--- INSTRUCTIONS FOR THE TASK ---
From the line containing "The height and width of the screenshot is (594, 929)." through the last line of the data, both ends included, write out every line exactly; omit the pictures.

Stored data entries
________________________
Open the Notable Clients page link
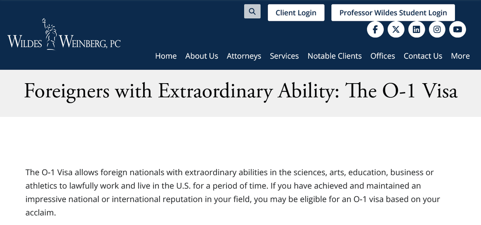[334, 56]
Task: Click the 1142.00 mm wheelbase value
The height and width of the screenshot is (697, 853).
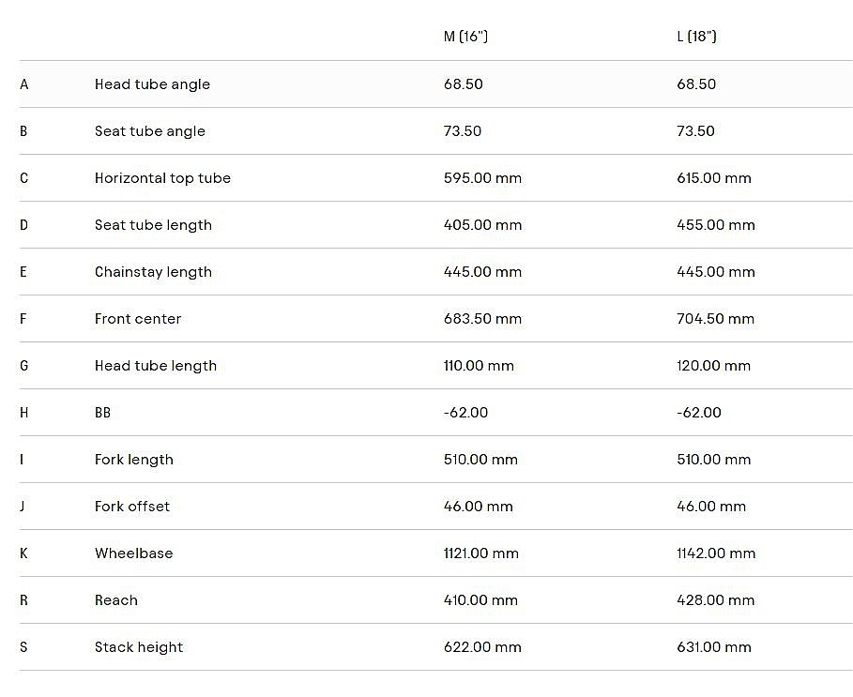Action: click(716, 553)
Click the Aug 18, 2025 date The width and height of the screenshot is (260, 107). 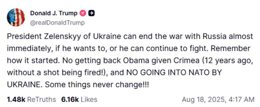click(203, 99)
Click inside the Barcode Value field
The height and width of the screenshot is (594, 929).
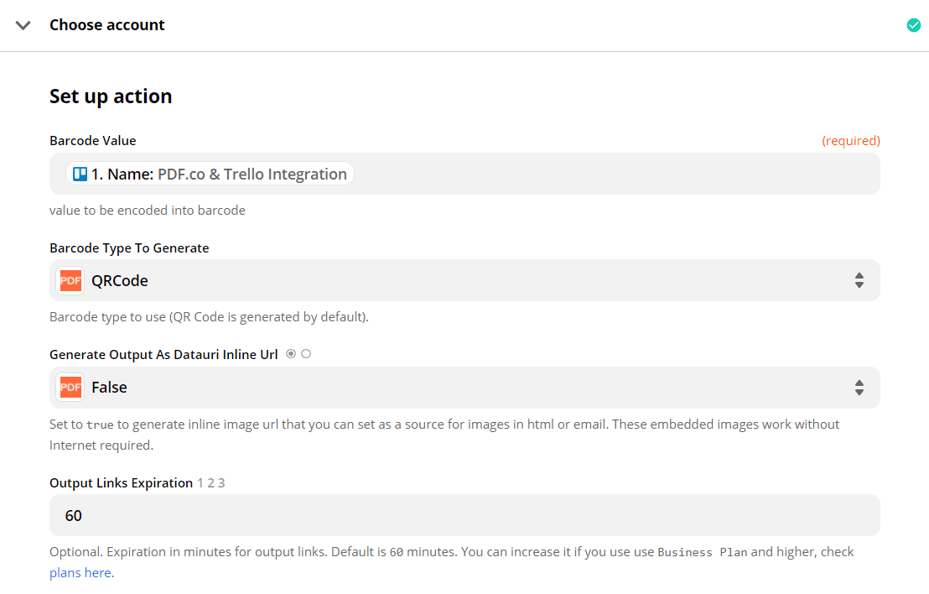point(587,173)
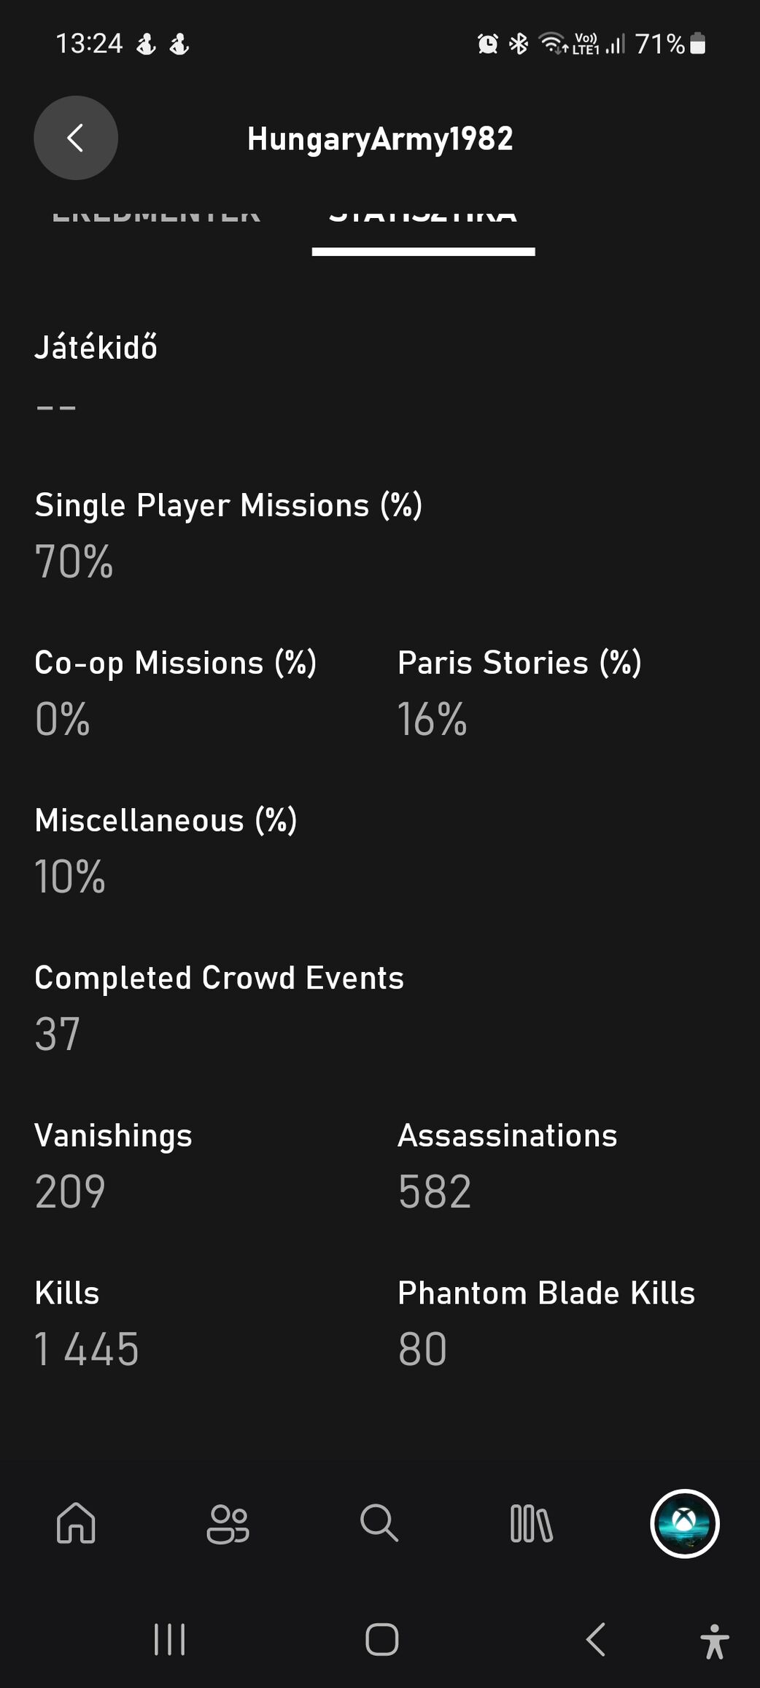Open the Friends social tab icon
Screen dimensions: 760x1688
[x=228, y=1523]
________________________
--- ANSWER SPACE ---
The height and width of the screenshot is (594, 929).
point(587,173)
Open the Friends social tab icon
Screen dimensions: 760x1688
[x=228, y=1523]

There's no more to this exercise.